Les cours des jeunes bovins ont poursuivi leur petite hausse saisonnière en fin d’année avec les jeunes bovins U et R respectivement à 3,44 et 3,18 €/kg (+4% par rapport à 2008).
Le déficit d’abattage se tasse mais perdure
En cumul sur 11 mois, la production nette de taureaux et taurillons s’élève à 366.400 téc soit 10% de moins que l’an passé.
Au 1er novembre 2009, selon la BDNI, il ne manquait plus que 10.900 mâles de 12 à 18 mois par rapport à 2008, le surplus de mâles laitiers (+13.600 têtes) compensant en bonne partie le déficit de mâles de race à viande. De même, il n’y avait plus que 5.000 mâles de 18 à 24 mois supplémentaires, aux 3⁄4 laitiers.
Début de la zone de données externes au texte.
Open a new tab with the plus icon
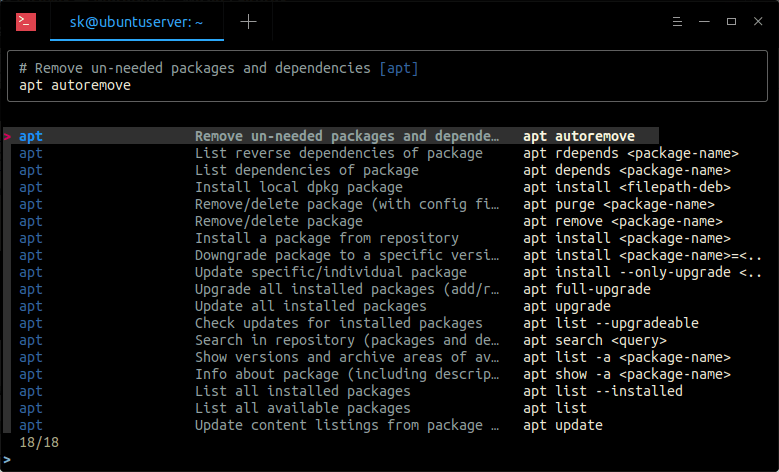Viewport: 779px width, 472px height. coord(248,21)
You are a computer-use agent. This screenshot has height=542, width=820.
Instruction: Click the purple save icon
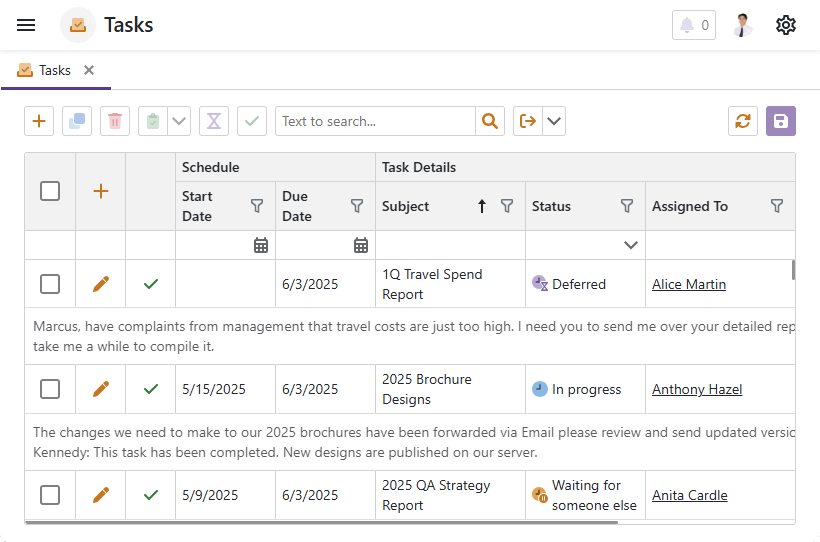(x=781, y=121)
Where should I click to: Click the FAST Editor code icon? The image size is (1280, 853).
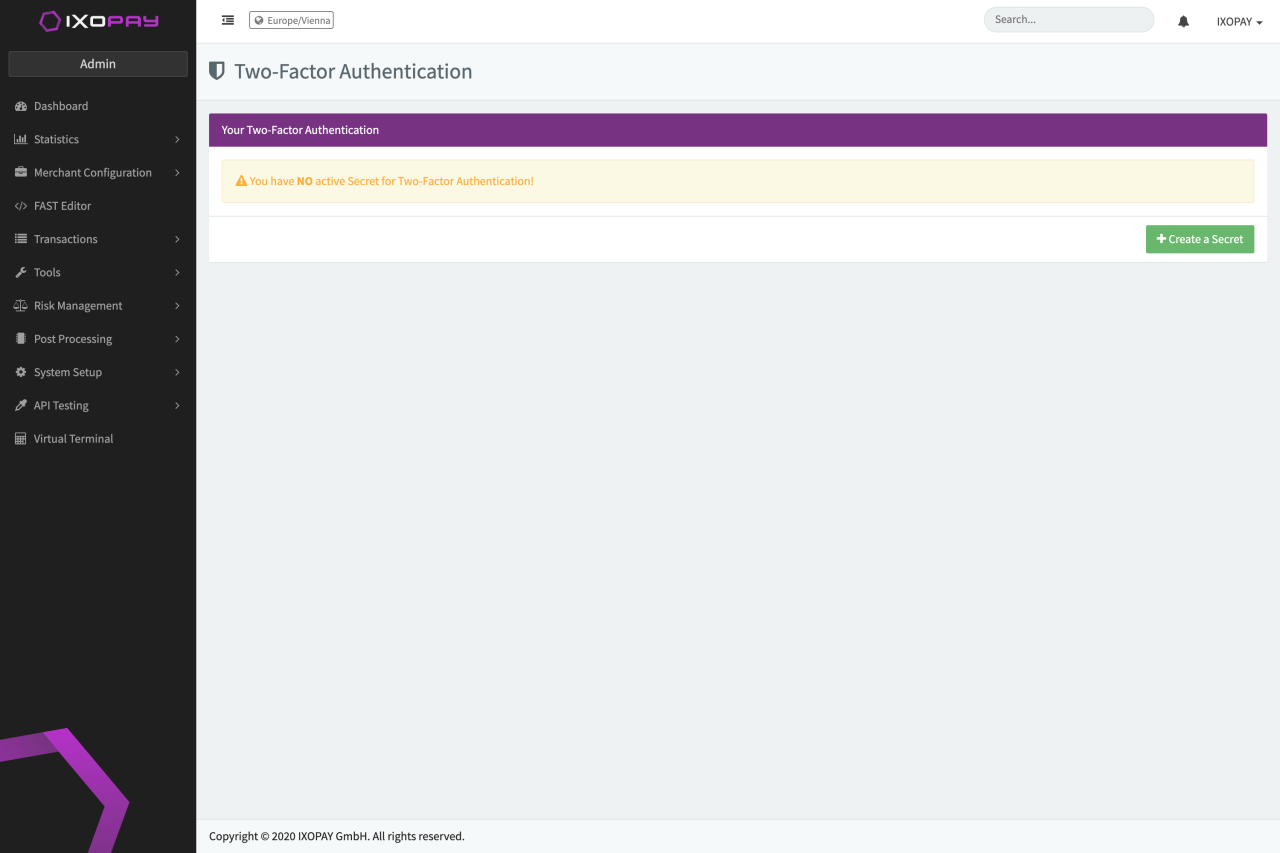pyautogui.click(x=20, y=206)
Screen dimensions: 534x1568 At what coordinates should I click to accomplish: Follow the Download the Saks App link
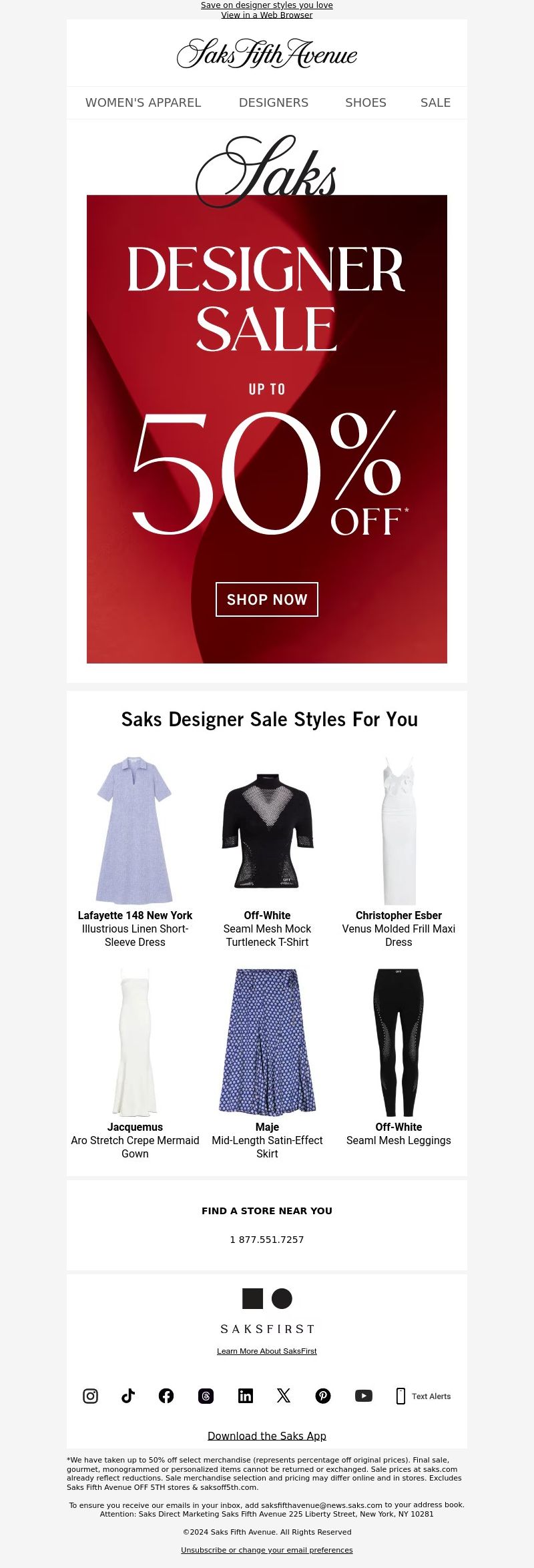coord(267,1436)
Dans les mois qui viennent, le recul des disponibilités en taurillons par rapport à un an plus tôt devrait donc s’atténuer.
Nouveaux fléchissement des exportations de viande
Avec 218.500 téc expédiées sur les 10 premiers mois de 2009, le recul des exportations totales de viande bovine reste modéré à -3%. Ce sont les expéditions de viandes congelées, à la fois intra-communautaires et vers les pays tiers qui, s’étant repliées d’un quart, expliquent le recul global des exportations. Les exportations de taurillons vivants restent en revanche dynamiques à 7.800 têtes en octobre soit 26% de plus qu’en 2008. L’Italie reste le principal destinataire même si la demande recule (-9%). Les trois quarts du surplus ont été expédiés hors de l’Union européenne, essentiellement vers le Liban (7.000 têtes), l’Algérie (4.700 têtes) et plus récemment la Tunisie (2.000 têtes).
Bons niveaux de prix sur le marché italien
Sur les 9 premiers mois de l’année, les abattages italiens de taurillons n’ont pas dépassé
1,305 million de têtes, soit 3% de moins que l’an passé. Sur la même période, l’ensemble des abattages de bovins affiche un léger recul en volume, à 770.000 téc (-1%).
La fin d’année aura été profitable aux engraisseurs italiens avec une franche hausse saisonnière des cours des jeunes bovins. La cotation des taurillons Charolais et Croisés de 650 à 720 kg est repassée au-delà de la barre des 4 euros, à 4,16 €/kg de carcasse.
Reprise des abattages en Allemagne
En septembre les abattages allemands de taurillons avaient bien amorcé leur hausse saisonnière et atteint 142 000 têtes. Le recul de production s’était ainsi un peu réduit puisque le déficit par rapport à 2008 n’était plus que de 3% sur ce mois contre 9% en cumul sur 9 mois. Avec une faible hausse saisonnière, les cotations des taurillons R et O terminent l’année respectivement à 3,03 et 2,79 €/kg de carcasse en recul de 8% par rapport à 2008.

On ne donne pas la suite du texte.